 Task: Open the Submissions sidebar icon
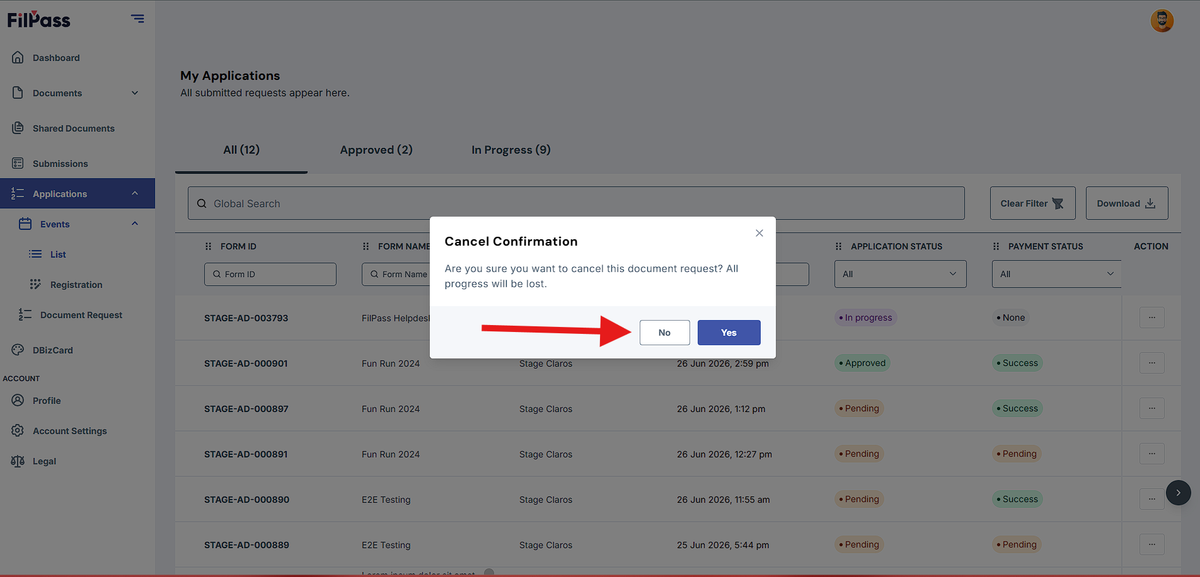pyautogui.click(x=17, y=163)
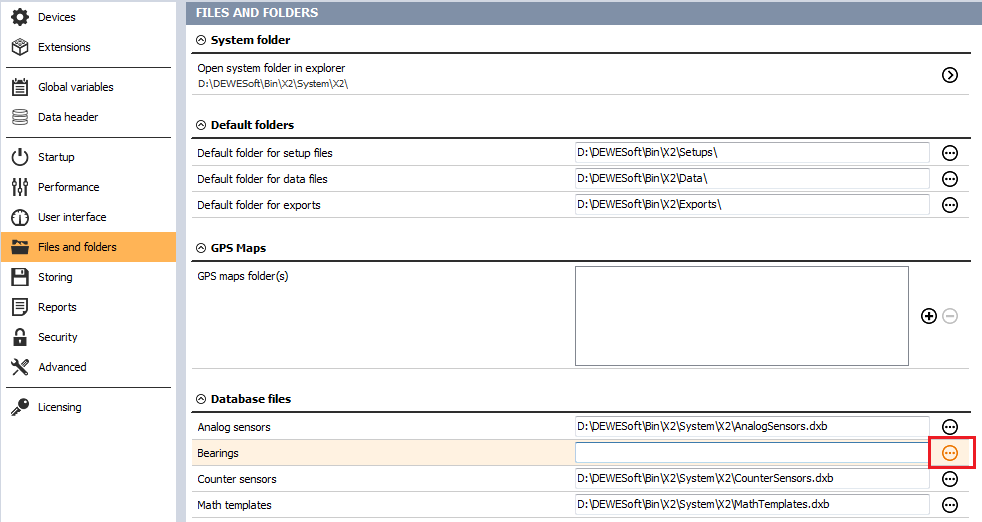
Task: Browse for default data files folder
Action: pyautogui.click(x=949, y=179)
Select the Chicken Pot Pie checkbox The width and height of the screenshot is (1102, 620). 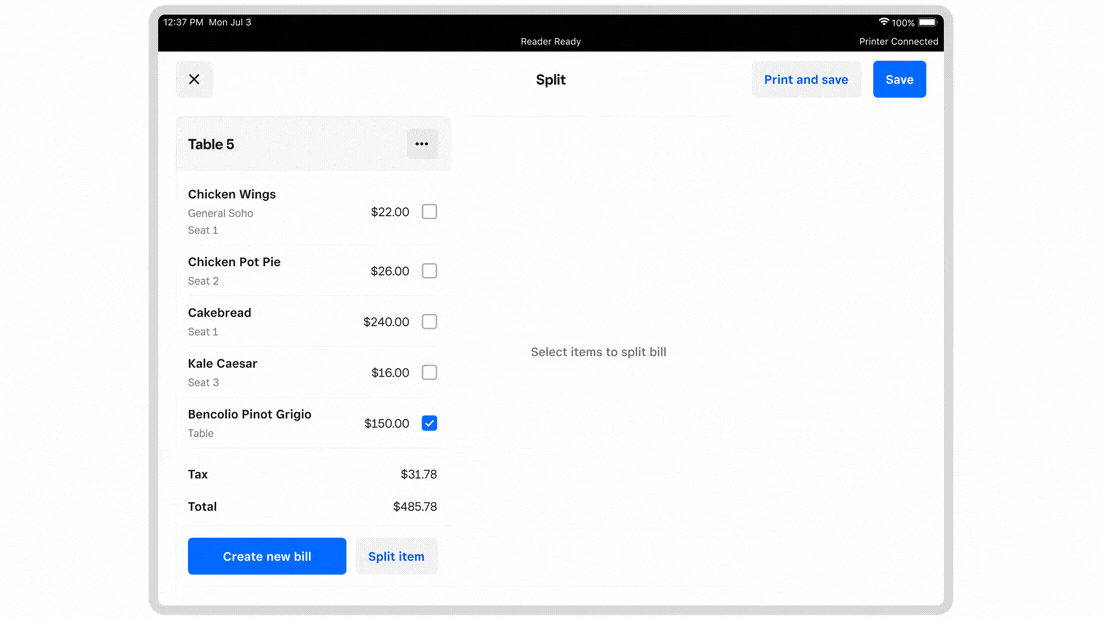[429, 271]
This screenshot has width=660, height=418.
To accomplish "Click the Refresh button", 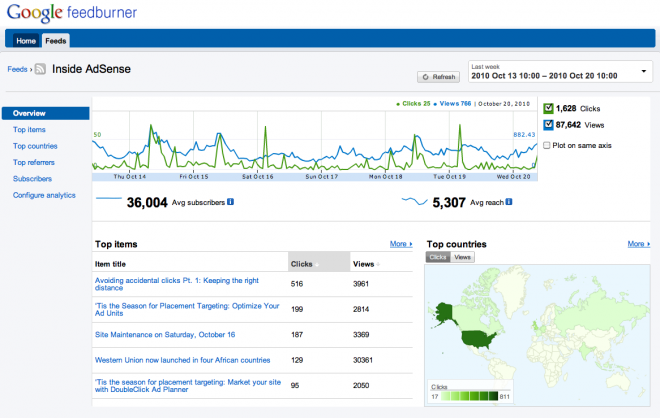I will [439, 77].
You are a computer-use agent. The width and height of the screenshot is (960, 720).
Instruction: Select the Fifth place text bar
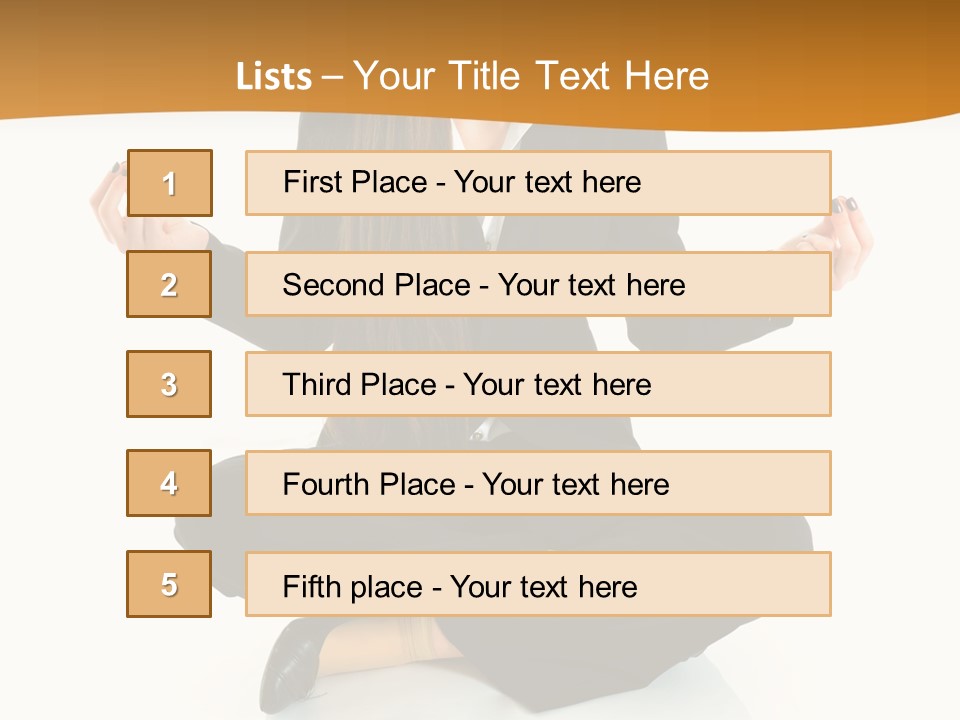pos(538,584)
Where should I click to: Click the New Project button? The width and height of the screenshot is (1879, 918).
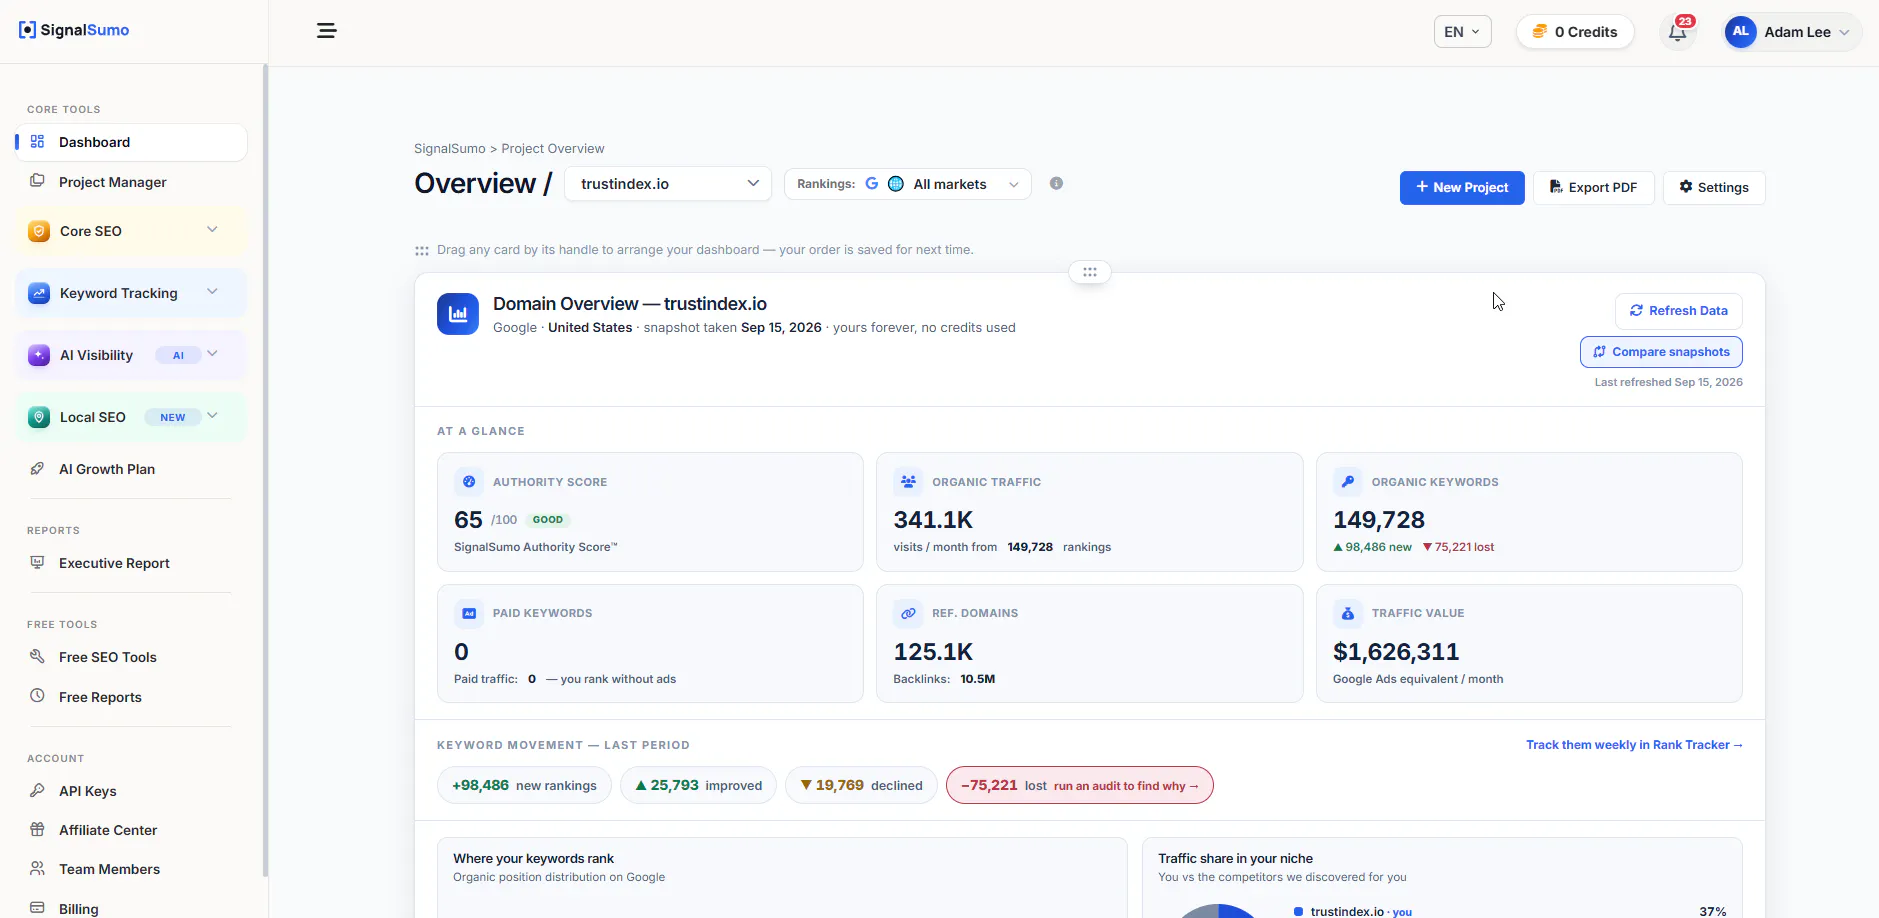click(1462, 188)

=====

**TASK DETAILS**: Set down the line containing "Where should I", then every later line through the end of the material, exactly as written; omit any picture.

**EXERCISE RESPONSE**:
Where should I click to: Click the New Project button? The width and height of the screenshot is (1879, 918).
click(1462, 188)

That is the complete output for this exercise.